Problems to solve »
(a) From the jet-film cooling text, reproduce the passage between "In my recent" and "these cooling jets.", inclusive.
(b) Answer these questions using the jet-film cooling text:
(i) What year is given for the study?
(ii) Who conducted the experiment that inspired the project?
(iii) What quantity did the three models analyze along the cross-sections of the jet centerline?
(c) List every turbulence model that the jet-film cooling text names.

Numerical Thermal Analysis of Jet-Film Cooling over a GasTurbine End-wall

In my recent computational study, I delved into the intricate dynamics of film cooling in gas turbines, a critical aspect of aerospace engineering. This project was inspired by the foundational experiment conducted by Atul Kohli and David Bogard, focusing on the effectiveness of film cooling jets under varying conditions of mainstream turbulence. My core objective was to develop a comprehensive understanding of how these cooling jets interact within highly turbulent environments, a scenario often encountered in advanced propulsion systems. Utilizing my skills in computational fluid dynamics (CFD), I meticulously analyzed the fluid flow and thermal properties of these cooling jets.

Year
2021

The study involved a detailed assessment of different turbulence models, specifically comparing anisotropic and isotropic approaches, to determine their performance and accuracy in simulating real-world conditions. I employed three distinct models – the Reynolds Stress Model (RSM), k − ω SST, and k – ω BSL – to analyze the normalized mean temperature along both longitudinal and lateral cross-sections of the jet centerline. This approach allowed for a nuanced understanding of temperature distribution and jet behavior in various turbulent intensities. The findings from this study not only provided insights into the most effective turbulence models for predicting film cooling effectiveness but also highlighted the limitations of current modeling techniques. This work, a part of my broader exploration in aerospace engineering, underscores my commitment to advancing our understanding of thermal management in high-performance systems.

(Stored items)
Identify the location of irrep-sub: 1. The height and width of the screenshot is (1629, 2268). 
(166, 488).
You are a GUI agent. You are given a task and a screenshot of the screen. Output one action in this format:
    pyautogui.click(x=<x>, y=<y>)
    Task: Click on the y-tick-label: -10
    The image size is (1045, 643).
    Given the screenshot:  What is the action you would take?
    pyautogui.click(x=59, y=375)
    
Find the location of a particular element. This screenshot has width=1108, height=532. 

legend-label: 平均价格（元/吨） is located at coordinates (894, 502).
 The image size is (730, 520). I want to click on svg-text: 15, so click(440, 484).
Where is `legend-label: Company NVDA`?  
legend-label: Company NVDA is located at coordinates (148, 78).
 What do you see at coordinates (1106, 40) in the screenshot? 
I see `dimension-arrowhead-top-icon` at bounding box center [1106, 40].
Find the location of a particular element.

Responses by item number »
(a)
In my recent computational study, I delved into the intricate dynamics of film cooling in gas turbines, a critical aspect of aerospace engineering. This project was inspired by the foundational experiment conducted by Atul Kohli and David Bogard, focusing on the effectiveness of film cooling jets under varying conditions of mainstream turbulence. My core objective was to develop a comprehensive understanding of how these cooling jets interact within highly turbulent environments, a scenario often encountered in advanced propulsion systems. Utilizing my skills in computational fluid dynamics (CFD), I meticulously analyzed the fluid flow and thermal properties of these cooling jets.

(b)
(i) 2021
(ii) Atul Kohli and David Bogard
(iii) The normalized mean temperature, along both longitudinal and lateral cross-sections

(c)
- Reynolds Stress Model (RSM)
- k − ω SST
- k – ω BSL